EXTRACTED INFORMATION:
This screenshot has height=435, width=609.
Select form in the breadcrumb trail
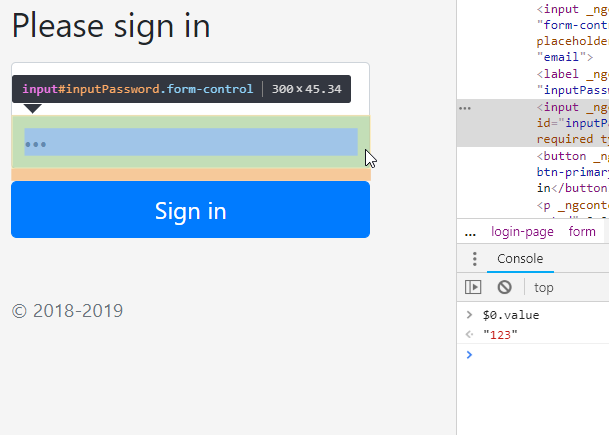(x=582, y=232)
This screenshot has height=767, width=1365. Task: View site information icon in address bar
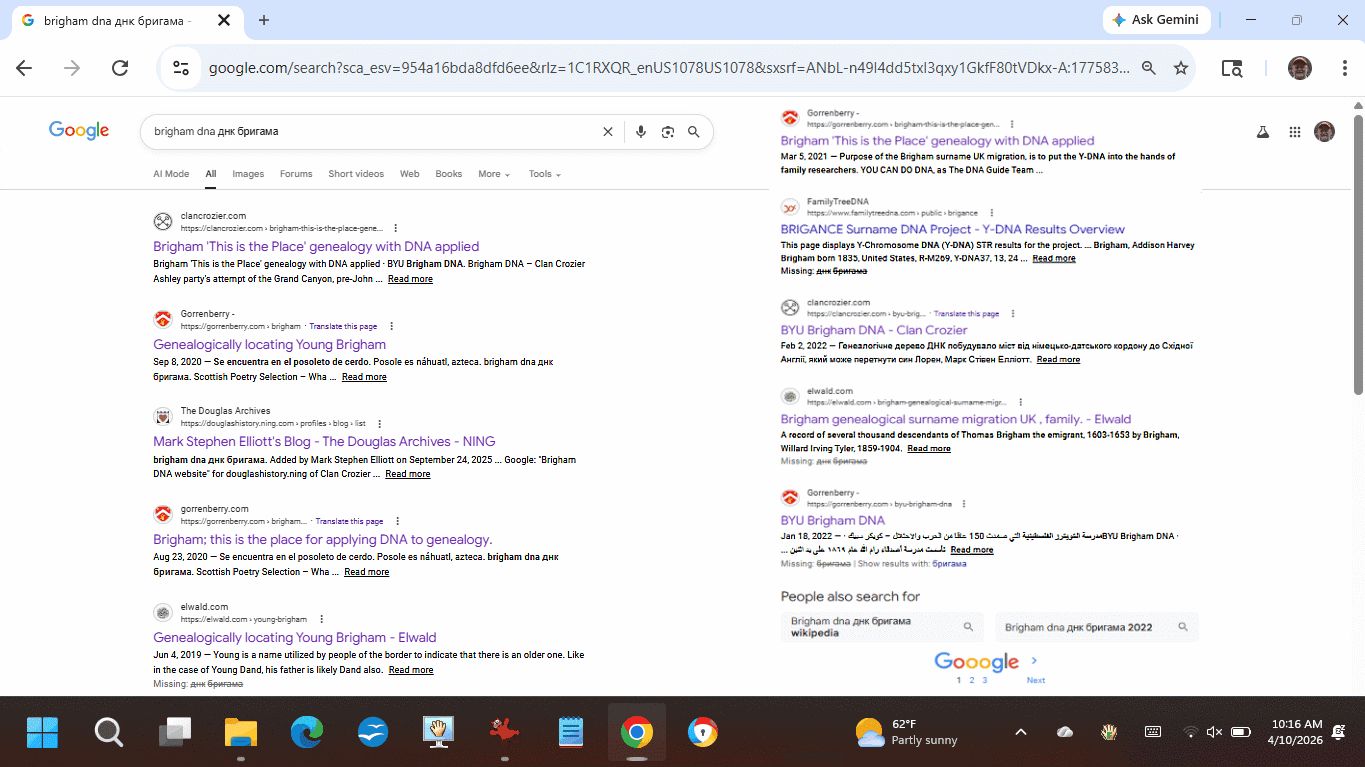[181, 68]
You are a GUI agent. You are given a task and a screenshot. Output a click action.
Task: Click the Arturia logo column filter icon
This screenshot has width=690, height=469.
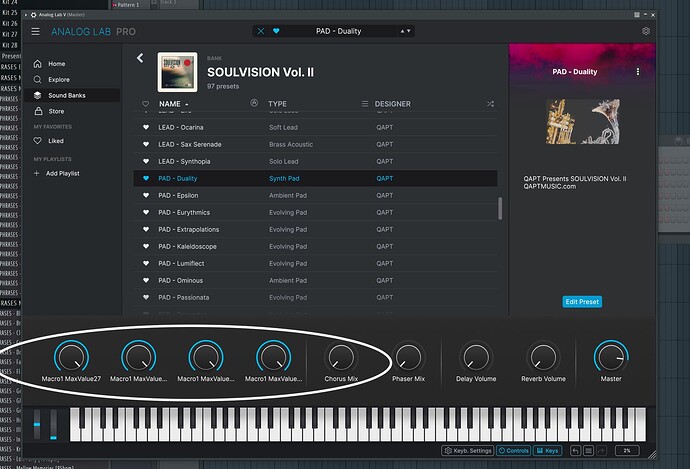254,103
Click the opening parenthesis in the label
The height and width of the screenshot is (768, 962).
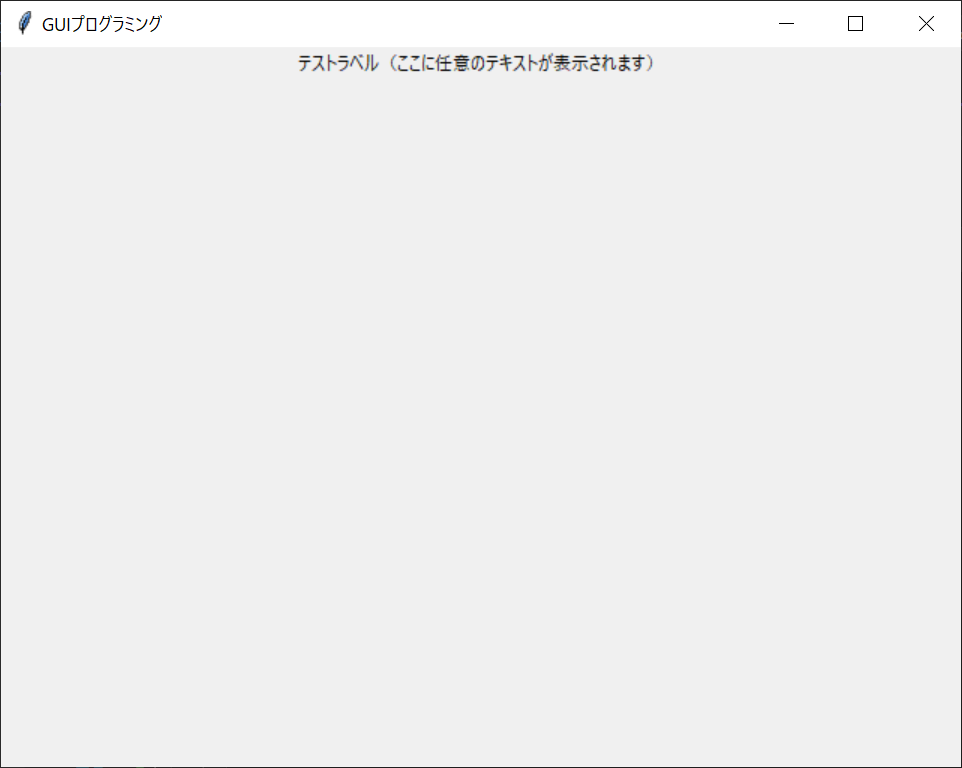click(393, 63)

PROBLEM TO SOLVE:
Please copy the preceding records exactly and omit the images.

FINISHED TASK:
This screenshot has height=435, width=609.
Select form in the breadcrumb trail
(x=582, y=232)
This screenshot has height=767, width=1365. Task: View site information icon in address bar
[181, 68]
You are a GUI agent. You are given a task and a screenshot. Output a click action.
Task: Click the Arturia logo column filter icon
This screenshot has width=690, height=469.
254,103
Click the opening parenthesis in the label
The height and width of the screenshot is (768, 962).
click(393, 63)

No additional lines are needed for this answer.